Excellent, up-to-date coverage of the plants it includes, big gaping holes where common plants are missing (eg. americana, tequilana, sisalana).
Lots of useful information about size, habit, culture, and habitat throughout. Very nice, often glowing pictures. The section on resolving look-alikes is particularly helpful, as is the section listing agaves by size.
If you're looking for your first book on agaves, start with the volume by Irish, which is much more complete. Gentry's book is older and denser and lacks color illustrations but remains the definitive tome on the genus.
I think it's an excellent book, and that the author focused on plants which with he is personally familiar. Other than the popular cultivars, Mr. Starr seems to have encountered all those he writes of ("eighty species, cultivars and hybrids...")in situ, with a travel log aspect that directs interested parties toward their locale. Lots of good sized pics as well.

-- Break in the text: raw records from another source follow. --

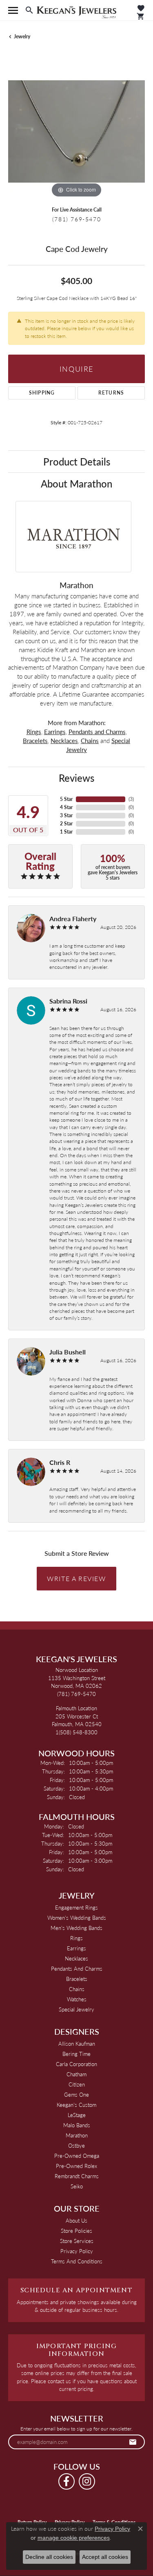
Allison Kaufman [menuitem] (76, 2043)
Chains (90, 741)
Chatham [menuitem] (76, 2074)
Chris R (59, 1462)
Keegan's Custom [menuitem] (76, 2104)
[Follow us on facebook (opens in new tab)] (66, 2481)
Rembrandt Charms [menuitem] (77, 2176)
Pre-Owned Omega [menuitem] (76, 2155)
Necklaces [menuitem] (76, 1958)
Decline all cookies (49, 2557)
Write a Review (76, 1578)
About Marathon (76, 483)
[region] (76, 131)
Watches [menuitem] (76, 1999)
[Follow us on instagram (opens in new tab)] (87, 2481)
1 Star (66, 831)
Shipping (42, 392)
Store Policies (76, 2230)
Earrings (55, 732)
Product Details (76, 461)
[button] (29, 10)
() (131, 799)
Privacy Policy (76, 2251)
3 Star (66, 815)
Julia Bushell (67, 1351)
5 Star (66, 799)
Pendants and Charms (97, 732)
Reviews (76, 778)
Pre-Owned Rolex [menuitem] (76, 2166)
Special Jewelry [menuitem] (76, 2009)
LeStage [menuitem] (77, 2115)
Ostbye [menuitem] (76, 2145)
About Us (76, 2220)
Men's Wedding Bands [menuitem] (76, 1928)
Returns (111, 392)
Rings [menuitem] (76, 1938)
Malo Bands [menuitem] (76, 2125)
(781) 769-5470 (76, 219)
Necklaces (64, 741)
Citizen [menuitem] (77, 2084)
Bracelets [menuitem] (76, 1979)
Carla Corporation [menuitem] (76, 2064)
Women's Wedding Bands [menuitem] (76, 1917)
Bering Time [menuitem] (76, 2054)
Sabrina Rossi (68, 1001)
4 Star (66, 807)
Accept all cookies (105, 2557)
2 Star (66, 823)
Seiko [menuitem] (77, 2186)
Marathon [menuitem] (77, 2135)
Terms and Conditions (76, 2261)
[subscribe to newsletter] (133, 2441)
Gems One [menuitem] (76, 2094)
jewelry (22, 36)
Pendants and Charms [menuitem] (76, 1968)
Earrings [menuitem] (76, 1948)
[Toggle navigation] (13, 10)
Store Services (76, 2241)
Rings (34, 732)
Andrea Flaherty (72, 918)
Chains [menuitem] (76, 1989)
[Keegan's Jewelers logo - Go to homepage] (76, 10)
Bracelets (35, 741)
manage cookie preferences (74, 2537)
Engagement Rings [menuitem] (76, 1907)
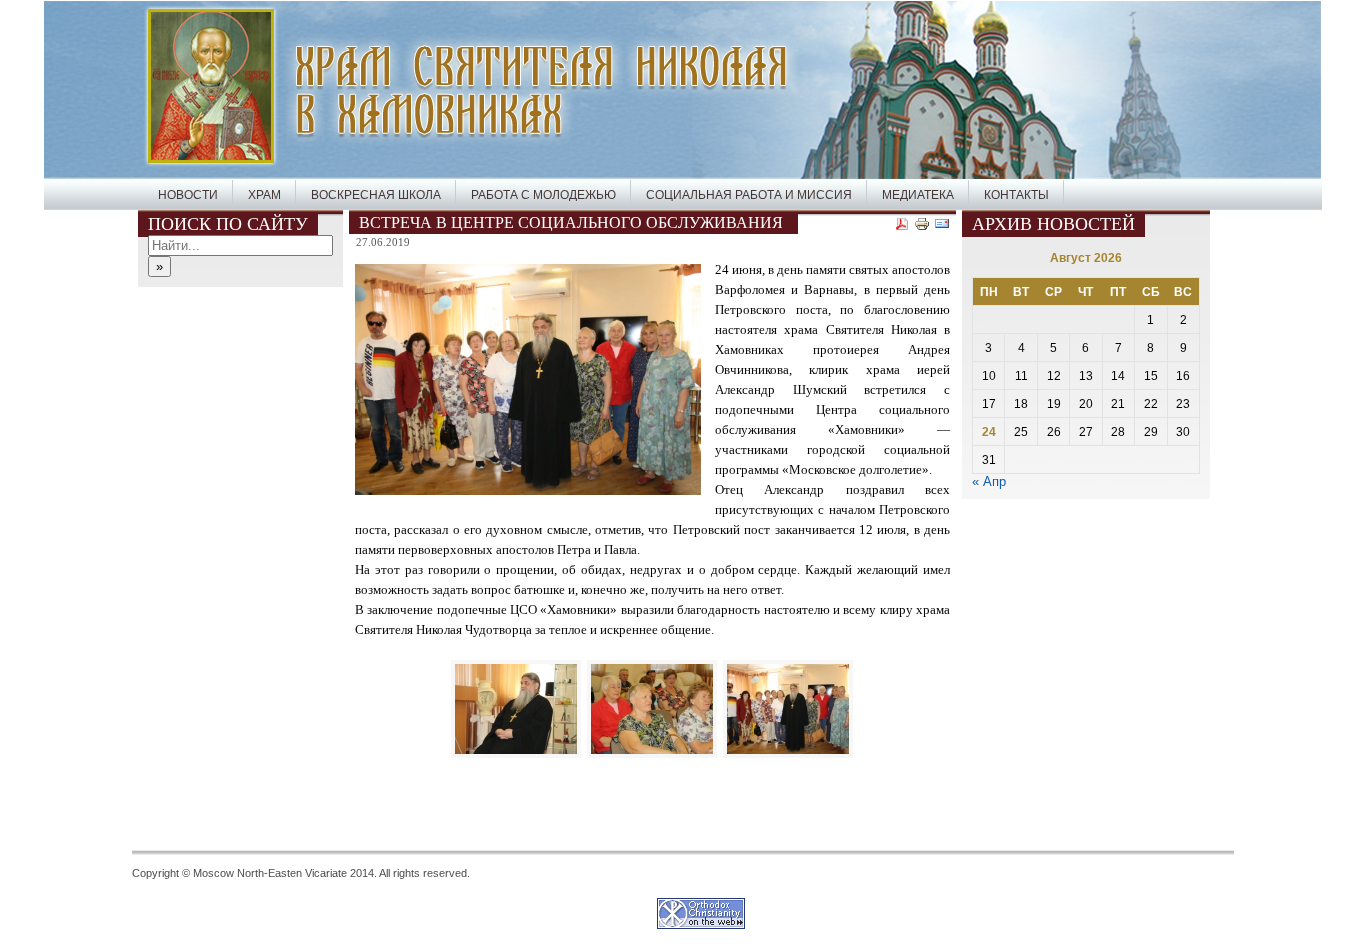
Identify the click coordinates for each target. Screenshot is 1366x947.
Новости (188, 195)
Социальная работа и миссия (749, 195)
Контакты (1016, 195)
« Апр (989, 481)
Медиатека (918, 195)
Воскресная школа (376, 195)
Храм (264, 195)
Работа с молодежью (543, 195)
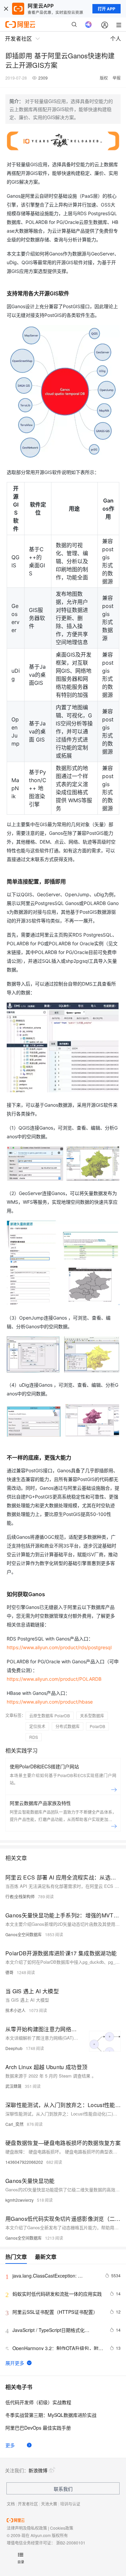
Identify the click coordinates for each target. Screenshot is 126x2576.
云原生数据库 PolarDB (49, 1715)
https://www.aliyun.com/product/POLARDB (54, 1679)
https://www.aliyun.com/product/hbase (50, 1702)
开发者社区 (28, 2504)
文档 (11, 2504)
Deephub (14, 2048)
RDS (33, 1737)
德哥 (9, 1972)
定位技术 (37, 1726)
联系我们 (63, 2488)
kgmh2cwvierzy (19, 2200)
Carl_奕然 (14, 2124)
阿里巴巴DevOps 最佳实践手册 (38, 2427)
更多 (10, 2445)
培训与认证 (70, 2504)
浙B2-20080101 (70, 2542)
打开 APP (106, 9)
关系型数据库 (92, 1715)
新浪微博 (38, 2470)
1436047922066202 (24, 2162)
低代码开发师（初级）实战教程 (38, 2402)
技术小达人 (15, 2010)
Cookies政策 (61, 2528)
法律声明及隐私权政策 (27, 2528)
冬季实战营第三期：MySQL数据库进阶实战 (50, 2415)
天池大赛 (49, 2504)
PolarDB (97, 1726)
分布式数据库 (67, 1726)
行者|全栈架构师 (20, 1896)
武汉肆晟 (13, 2086)
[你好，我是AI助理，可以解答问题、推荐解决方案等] (88, 24)
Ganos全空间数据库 (23, 1934)
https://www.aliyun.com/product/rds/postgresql (59, 1647)
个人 (115, 38)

I agree with Geoff, a comprehensive text would be welcome, but I doubt one is coming in the foreseeable future.
For reasons I still cannot understand, there are very few books on Agaves, despite their obvious popularity. The most surprising thing is the lack of an 'Agave encyclopedia' or some lexicon on the subject. And that is still the case. The information in this book is very well organized and nicely illustrated, with sections on many agave species as well as a few popular cultivars. But it leaves out so many species I am still unclear as to the point of the book. Perhaps it is a books about the author's favorite species. If one has this book along with Irish book on Agaves, one does get a pretty good covering of most of the common species of agave in cultivation, but it is too bad the author did not try harder to create a more complete volume on these fascinating plants.
The book includes a very good section on growing agaves and treating their diseases and problems. It also has a great section on comparing similar looking plants, and how to tell these apart (a section I find particularly useful).
Overall I give the book a positive review with the only fault the glaring absence of so many important agave species. Still no one has written anything comparable (yet).